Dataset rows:
========================================
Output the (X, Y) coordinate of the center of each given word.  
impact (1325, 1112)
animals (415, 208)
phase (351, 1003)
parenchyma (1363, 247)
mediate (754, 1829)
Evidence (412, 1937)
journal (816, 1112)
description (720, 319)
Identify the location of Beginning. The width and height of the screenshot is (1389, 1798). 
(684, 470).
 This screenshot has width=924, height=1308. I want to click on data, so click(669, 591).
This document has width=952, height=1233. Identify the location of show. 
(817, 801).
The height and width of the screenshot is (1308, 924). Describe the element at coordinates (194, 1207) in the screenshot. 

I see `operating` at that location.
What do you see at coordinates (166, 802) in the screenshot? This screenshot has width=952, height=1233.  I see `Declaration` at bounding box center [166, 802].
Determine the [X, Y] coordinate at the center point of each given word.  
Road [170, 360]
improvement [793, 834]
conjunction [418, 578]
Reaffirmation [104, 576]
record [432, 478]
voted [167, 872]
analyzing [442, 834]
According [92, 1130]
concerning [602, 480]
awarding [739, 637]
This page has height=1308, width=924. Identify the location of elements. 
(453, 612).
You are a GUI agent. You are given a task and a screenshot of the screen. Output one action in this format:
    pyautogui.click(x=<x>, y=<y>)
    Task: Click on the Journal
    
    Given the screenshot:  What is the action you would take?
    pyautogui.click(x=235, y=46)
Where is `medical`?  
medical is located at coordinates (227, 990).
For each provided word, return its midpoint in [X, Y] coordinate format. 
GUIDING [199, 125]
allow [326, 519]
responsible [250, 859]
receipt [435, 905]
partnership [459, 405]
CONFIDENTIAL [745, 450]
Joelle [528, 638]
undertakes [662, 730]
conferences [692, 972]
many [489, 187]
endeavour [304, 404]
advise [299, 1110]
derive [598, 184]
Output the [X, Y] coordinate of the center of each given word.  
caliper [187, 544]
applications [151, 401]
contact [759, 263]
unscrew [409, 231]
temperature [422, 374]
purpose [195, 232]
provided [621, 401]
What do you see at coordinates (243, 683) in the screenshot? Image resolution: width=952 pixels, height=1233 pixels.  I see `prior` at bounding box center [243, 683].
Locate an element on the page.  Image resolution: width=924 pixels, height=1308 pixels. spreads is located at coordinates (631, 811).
========================================
Task brief >> Express the records as a JSON list of strings, one string per line and no blank lines. Begin with the first line of the records and stop after the line that contains "What do you see at coordinates (166, 802)".

The answer >>
[
  "Output the (X, Y) coordinate of the center of each given word.  ",
  "impact (1325, 1112)",
  "animals (415, 208)",
  "phase (351, 1003)",
  "parenchyma (1363, 247)",
  "mediate (754, 1829)",
  "Evidence (412, 1937)",
  "journal (816, 1112)",
  "description (720, 319)",
  "Identify the location of Beginning. The width and height of the screenshot is (1389, 1798). ",
  "(684, 470).",
  " This screenshot has width=924, height=1308. I want to click on data, so click(669, 591).",
  "This document has width=952, height=1233. Identify the location of show. ",
  "(817, 801).",
  "The height and width of the screenshot is (1308, 924). Describe the element at coordinates (194, 1207) in the screenshot. ",
  "I see `operating` at that location.",
  "What do you see at coordinates (166, 802) in the screenshot? This screenshot has width=952, height=1233.  I see `Declaration` at bounding box center [166, 802]."
]